Then, in 1875, in the famous Critique of the Gotha Program: “Between capitalist society and communist society there is a period of revolutionary transformation of the first into the second. This period also corresponds to a political period of transition, whose State cannot be other than the revolutionary dictatorship of the proletariat”.[vii]
The second thing is to note how far certain Marxologists are from the essence of Marxism, that is, from the concept and program of the dictatorship of the proletariat. The so-called “academic Marxism” is much more concerned with breaking down Marx’s thought to study him, in a static way, as a “philosopher”, “sociologist”, or “economist”, in short, as an armchair thinker.
Marx and Engels, at the same time as they proved the historicity and transience of capitalism – presented by liberalism as a “natural” system –, identified the proletariat as the main revolutionary social force, pointing to it as the inevitable product and gravedigger of bourgeois society: “With the development of large industry, the very basis on which it produces and appropriates products is removed from under the feet of the bourgeoisie. It produces, first of all, its own gravediggers.”
But the historical mission of the proletariat, in the view of the authors of the The Manifest, had a particularity in relation to previous oppressed classes. Due to the degree of development of the productive forces that society had reached, “…the proletariat cannot achieve its emancipation without, at the same time, emancipating the entire society from its division into classes and, therefore, from the class struggle”.[viii]
In other words, according to Marxist theory, the supreme aspiration of the proletariat is not to crystallize itself as a “ruling class”, even if it assumes this role for a necessary period, but rather the abolition of social classes and, therefore, the extinction of Modern bourgeois state.
At this point, it is necessary to reaffirm that the outcome of the struggle between classes is not predestined, as those who accuse Marxism of being “determinist” like to repeat. Himself The Manifest –not to mention other works by its authors– warns that this process “leads, at each stage, to the revolutionary transformation of the entire social regime or to the extermination of both classes in conflict”. In other words, communism is not something “inevitable”, fatal, but the result of this historic onslaught. Its counterpart is the triumph of barbarism.
This brings us to another fundamental concept exposed in the The Manifest, that of the modern State. The State, according to Marxist theory, is not a “neutral” apparatus, outside the class struggle. Its emergence is not only the inevitable product of the division of society into classes, but, under the control of the dominant classes, it is the main instrument of subjection of the dominated classes. “Modern government,” assert Marx and Engels, “is nothing more than an administrative committee for the affairs of the bourgeois class.”

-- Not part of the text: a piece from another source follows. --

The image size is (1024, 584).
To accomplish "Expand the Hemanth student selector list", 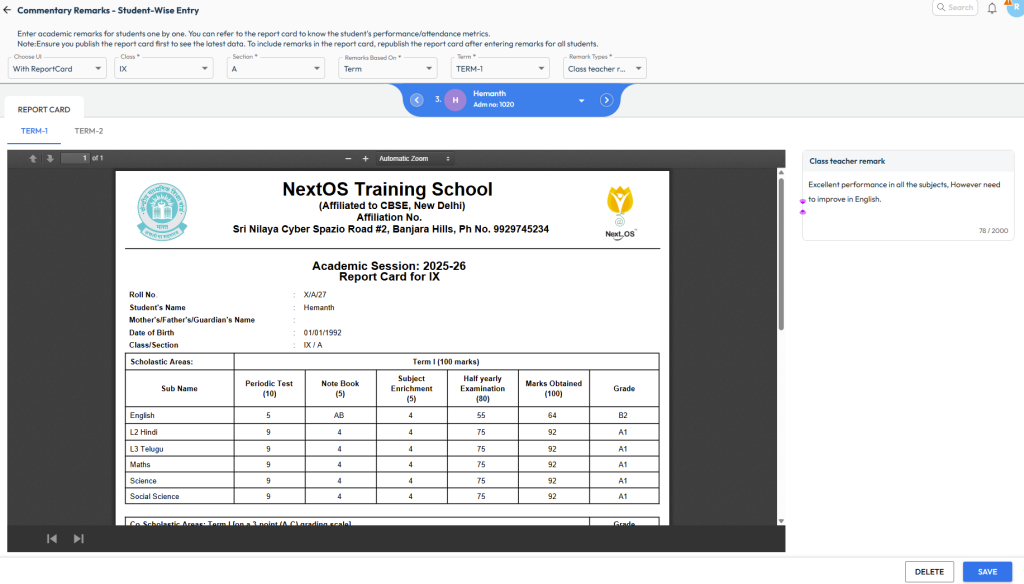I will (x=581, y=101).
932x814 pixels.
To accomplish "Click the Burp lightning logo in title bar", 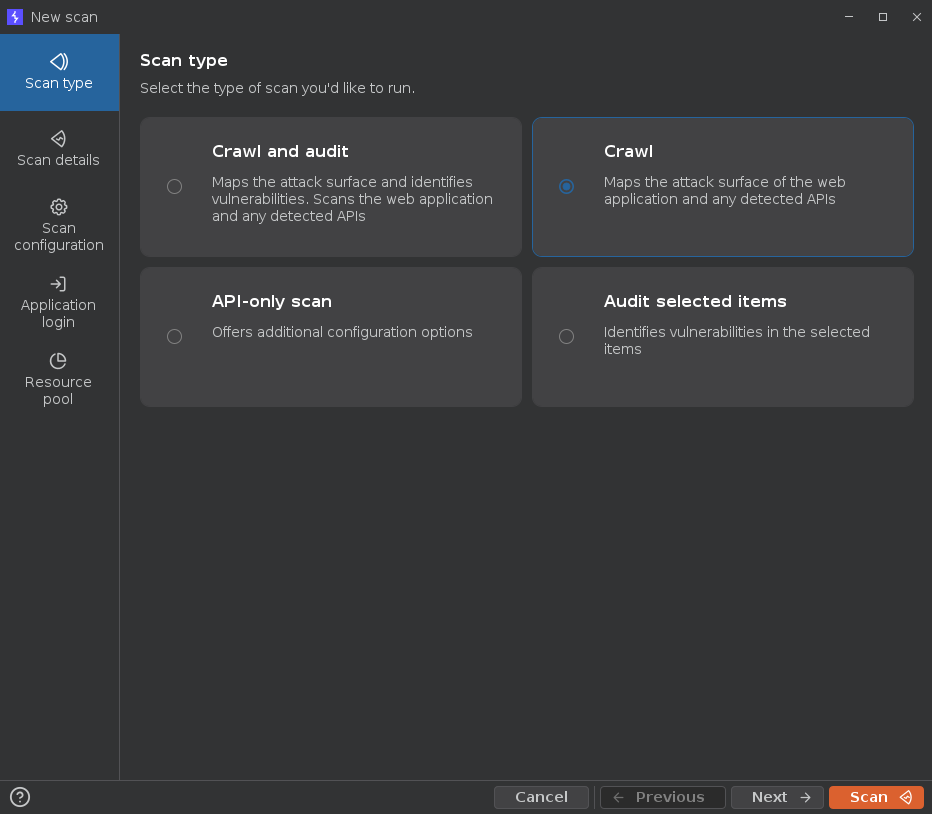I will 15,17.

O The Manifest he goes on to explain that “public power, properly speaking, is the organized power of one class for the oppression of others. If the proletariat, in its struggle against the bourgeoisie, necessarily constitutes itself as a class; establishes itself through revolution as the ruling class and, as the ruling class, violently destroys the old relations of production, it suppresses, together with these relations of production, the conditions for the existence of class antagonism, the classes themselves and therefore its own domination as a class.” In this way, the text presents the theory of the extinction of the State: “Once class antagonism disappears in the course of its development and all production is concentrated in the hands of associated individuals, public power loses its political character”.
The strategy proposed in The Manifest to overcome bourgeois society is related to the above. The proletariat, endowed with political organization, will have to take power, held by the bourgeoisie through control of the state machine, not through peaceful means, but through revolutionary violence: “the proletariat will establish its domination through the violent overthrow of the bourgeoisie”. The task of the communists, therefore, consists in “the constitution of the proletarians into a class, the destruction of bourgeois supremacy, the conquest of political power by the proletariat”.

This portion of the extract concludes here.